» **Try it**
Please filter the data down to the lines that include the word "Given" and copy them.

» **Material provided**
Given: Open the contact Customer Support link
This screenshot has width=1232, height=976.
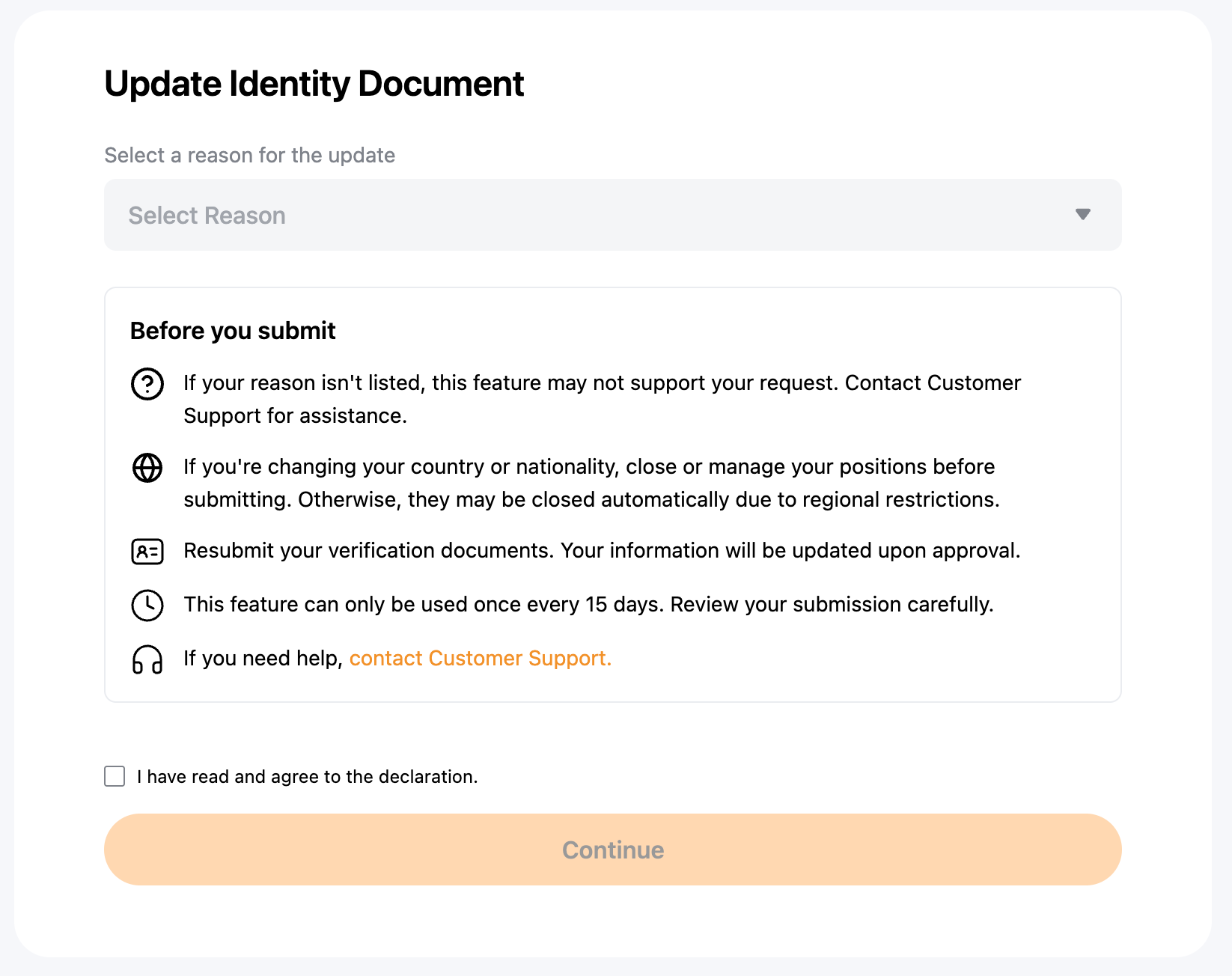Looking at the screenshot, I should click(x=480, y=658).
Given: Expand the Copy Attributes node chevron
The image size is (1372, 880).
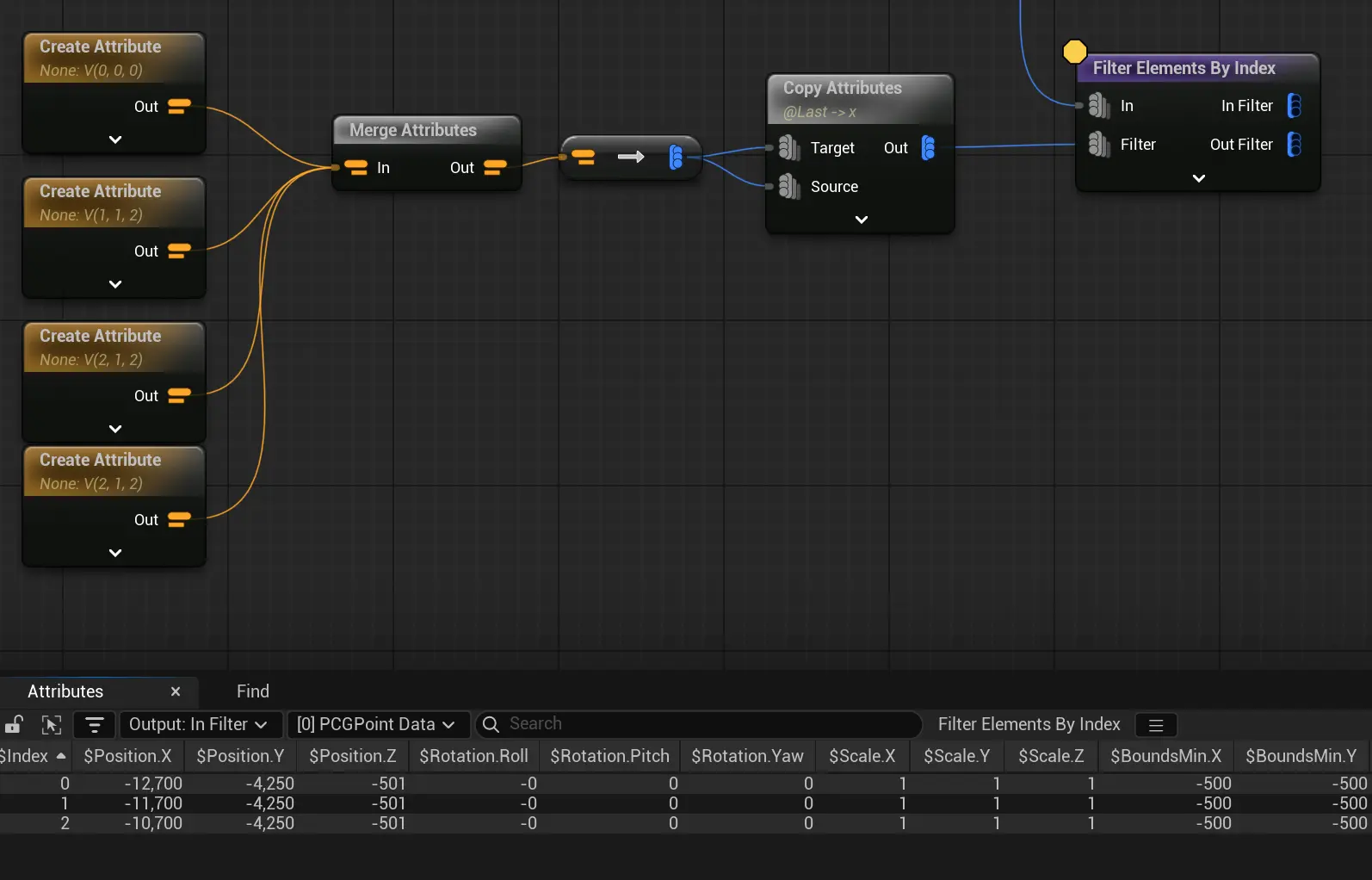Looking at the screenshot, I should pos(861,220).
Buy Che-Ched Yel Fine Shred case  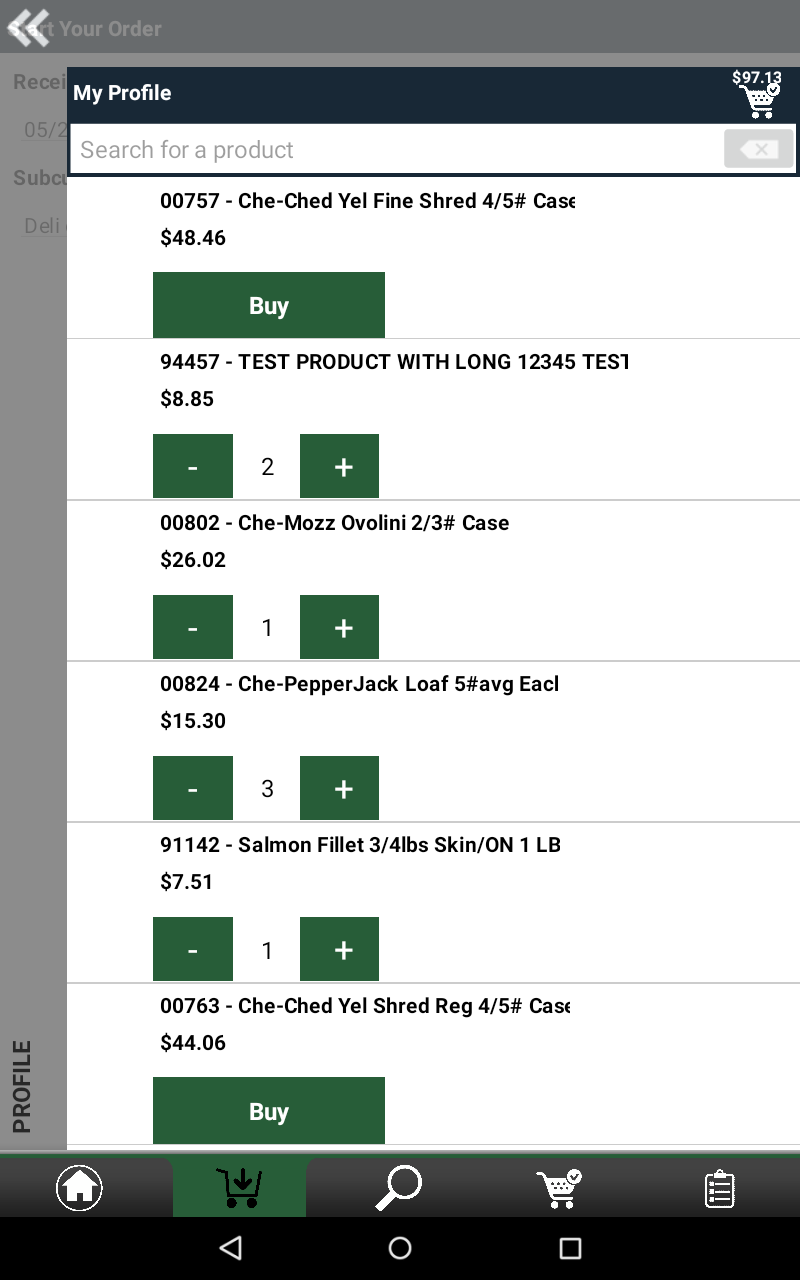click(269, 305)
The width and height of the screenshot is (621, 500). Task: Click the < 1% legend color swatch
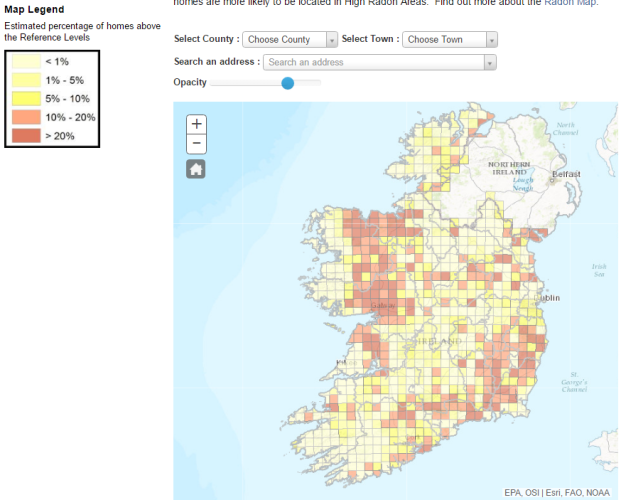point(25,61)
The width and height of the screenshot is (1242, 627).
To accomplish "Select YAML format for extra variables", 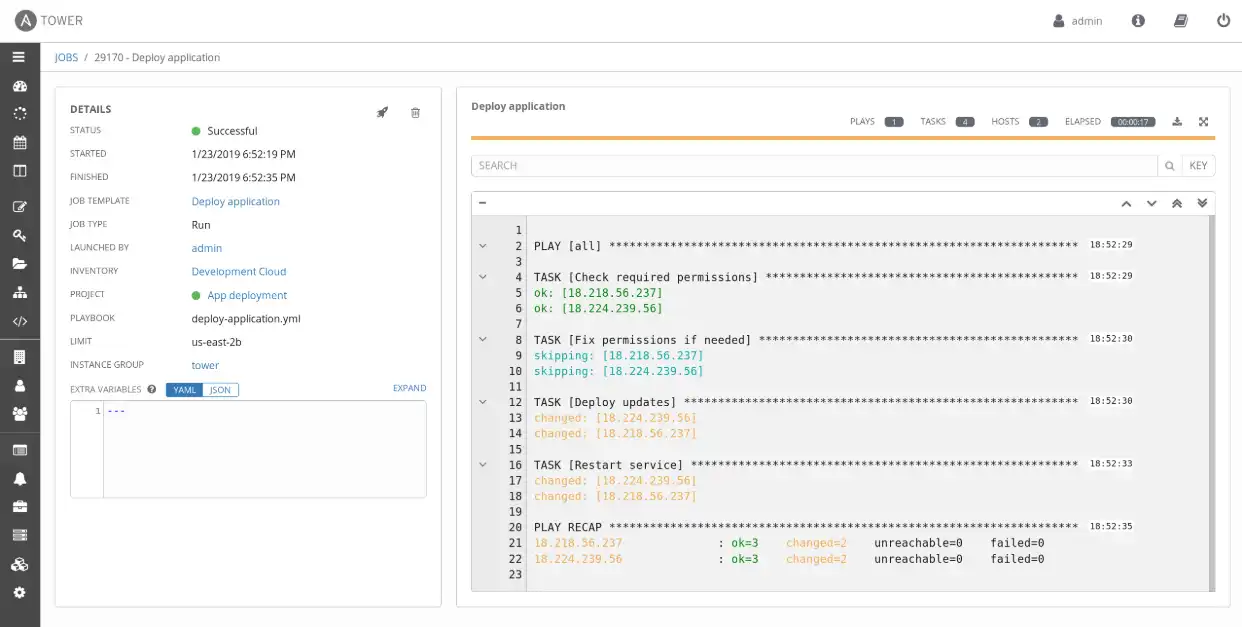I will pyautogui.click(x=185, y=390).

» **Solved problem**
Given: Open the contact Customer Support link
Given: Expand the Copy Attributes node chevron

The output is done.